"Our lack of education and understanding around gender hurts people."instagram/studiomilaa

As I’ve seen a lot recently, lack of education on a topic leads to discrimination and bigotry, which is especially relevant for the topic of gender. In the UK, gender is defined as ‘a social construction relating to behaviours and attributes based on masculinity and femininity’, the government says that it is a ‘personal, internal perception of oneself’, whereas sex is assigned at birth and refers to the ‘biological aspects’ of a person. Although, they are not the same thing, they are also not in conflict with each other. Your gender is not necessarily the same as your assigned sex and it doesn’t have to be binary. Contrary to what some think, the concept of there being more than two genders is not new and was present in many pre-colonial cultures. However, some people believe that gender diverse people and the ‘transgender agenda’ are a new threat, particularly to feminism and women, an ideology which is sometimes described as Trans Exclusionary Radical Feminist (TERF) rhetoric.

Initially, I thought I wouldn’t talk about the author of the Harry Potter Series, but her recent, and not so recent, comments have angered many people, myself included. As someone who is passionate about mental health, her comments infuriated me. J.K Rowling argued that there is limited evidence to show that trans young people kill themselves if not allowed to transition. However, she neglected to mention that many trans people self-harm or attempt suicide, a statistic I saw played out when I was admitted to a psychiatric ward at 16. Suicide is not the only criteria for someone to be distressed, nor should we have to wait for someone to take their own life for us to accept that distress. If this were the attitude all mental health professionals took, I would certainly be dead.

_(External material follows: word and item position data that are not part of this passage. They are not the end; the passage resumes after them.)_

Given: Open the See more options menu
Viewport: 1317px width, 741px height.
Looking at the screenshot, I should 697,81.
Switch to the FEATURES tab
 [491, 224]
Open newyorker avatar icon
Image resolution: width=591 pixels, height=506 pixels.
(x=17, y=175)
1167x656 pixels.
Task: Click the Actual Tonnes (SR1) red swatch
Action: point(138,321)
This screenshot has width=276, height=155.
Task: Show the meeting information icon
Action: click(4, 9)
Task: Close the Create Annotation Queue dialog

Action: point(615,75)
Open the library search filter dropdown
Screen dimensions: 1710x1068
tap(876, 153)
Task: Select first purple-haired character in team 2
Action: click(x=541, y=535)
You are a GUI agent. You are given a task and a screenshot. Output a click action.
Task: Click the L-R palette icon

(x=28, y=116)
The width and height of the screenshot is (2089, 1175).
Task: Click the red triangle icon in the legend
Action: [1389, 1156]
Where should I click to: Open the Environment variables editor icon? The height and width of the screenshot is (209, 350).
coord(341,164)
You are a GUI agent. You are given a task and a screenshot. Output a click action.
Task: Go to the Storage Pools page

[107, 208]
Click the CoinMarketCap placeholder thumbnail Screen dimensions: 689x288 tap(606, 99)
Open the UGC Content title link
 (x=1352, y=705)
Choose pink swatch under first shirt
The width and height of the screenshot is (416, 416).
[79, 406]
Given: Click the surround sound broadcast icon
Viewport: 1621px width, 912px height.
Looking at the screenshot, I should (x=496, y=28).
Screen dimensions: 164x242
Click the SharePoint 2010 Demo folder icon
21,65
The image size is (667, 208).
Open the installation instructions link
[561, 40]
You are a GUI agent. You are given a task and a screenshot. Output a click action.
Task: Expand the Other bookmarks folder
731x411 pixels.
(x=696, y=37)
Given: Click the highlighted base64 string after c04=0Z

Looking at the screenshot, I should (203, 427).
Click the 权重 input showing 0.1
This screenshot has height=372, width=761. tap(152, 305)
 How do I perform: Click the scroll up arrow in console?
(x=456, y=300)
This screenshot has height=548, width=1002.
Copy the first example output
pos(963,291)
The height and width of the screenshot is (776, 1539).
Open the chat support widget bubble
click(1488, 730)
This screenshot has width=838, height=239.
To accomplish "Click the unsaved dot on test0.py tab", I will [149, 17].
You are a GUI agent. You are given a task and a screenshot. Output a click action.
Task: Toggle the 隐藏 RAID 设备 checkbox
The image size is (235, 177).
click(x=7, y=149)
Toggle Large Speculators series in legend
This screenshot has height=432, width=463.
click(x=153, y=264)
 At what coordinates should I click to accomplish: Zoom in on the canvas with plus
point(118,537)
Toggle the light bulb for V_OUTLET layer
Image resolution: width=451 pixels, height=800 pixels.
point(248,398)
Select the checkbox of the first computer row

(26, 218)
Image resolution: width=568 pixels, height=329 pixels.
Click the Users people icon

"Trans people are not a threat to society, if anything, our society is a threat to trans people."

Despite what was said in J.K. Rowling’s problematic post, obtaining a Gender Recognition Certificate is not an easy task. A gender recognition certificate allows your gender to be legally recognised. However, in order to get one, you must be over 18 and provide the Gender Recognition Panel with two medical reports confirming gender dysphoria, one from someone practising in the field of gender dysphoria and one from your GP. You must also provide evidence that you have lived as your gender for at least two years and this usually requires at least 3 pieces of evidence. In addition, you have to pay a fee, and non-binary identities are still not currently included. To physically transition, many people must decide between either long waitlists for NHS treatment or extortionate fees to have procedures done privately. Those under 18 can only undergo reversible transition measures. In addition, socially transitioning is difficult. Trans people face stigma, bullying, and poor family relations. They face violence for their identity and are sometimes killed because of it. Trans people are not a threat to society; if anything, our society is a threat to trans people.

I do agree that our society is still patriarchal and fuelled with misogyny, but this has an impact on all groups of people. Our society tends to benefit cisgender white men. For example, at Cambridge, the gender pay gap between women and men is almost 20%, and  the ‘Academic’ staff category are 70% men. However, although patriarchy often benefits cis men, they can still be victims of our society, evident in the statistics of men taking their own lives in disproportionate numbers. Racial disparities also further disadvantage black and ethnic minority men and can exacerbate mental health problems.


Mountain View

What they don't tell you about abuse

One thing that is extremely clear, is that trans people are massively affected by our patriarchal, misogynistic society. I cannot count the number of times I’ve heard someone calling trans women ‘men in dresses’ or arguing that allowing trans woman to exist means ‘[opening] doors of bathrooms and changing rooms’ to men. These views are highly misogynistic,  as they devalue the femininity of trans women, impose masculinity upon them and stress the importance of masculinity. When used by TERFs, they also scapegoat a group of women, instead of tackling the underlying issue of structural sexism. In addition, the disparity between the ways trans women and men are treated, the former with contempt and the latter with pity, is misogynistic. It means that people who were assigned female at birth continue to be treated as dainty, misunderstood and delicate, further reinforcing the patriarchal views of our society. Anti-trans ‘feminism’ does nothing to better our society.

I could talk endlessly about ‘what they don’t tell us about gender’ as, frankly, I was taught nothing about gender, and I know many people weren’t. Our lack of education and understanding around gender hurts people. Trans people die only for existing, and, whether it’s by their own hand or someone else’s, society helps to pull the trigger. Honestly, all I can say is you never have the right to dehumanise someone or deny someone’s existence, but especially when your reason for denying them is based on an issue that is yours not theirs. By demonising trans people, you not only reinforce a patriarchal society, but you absolve those who are actually at fault.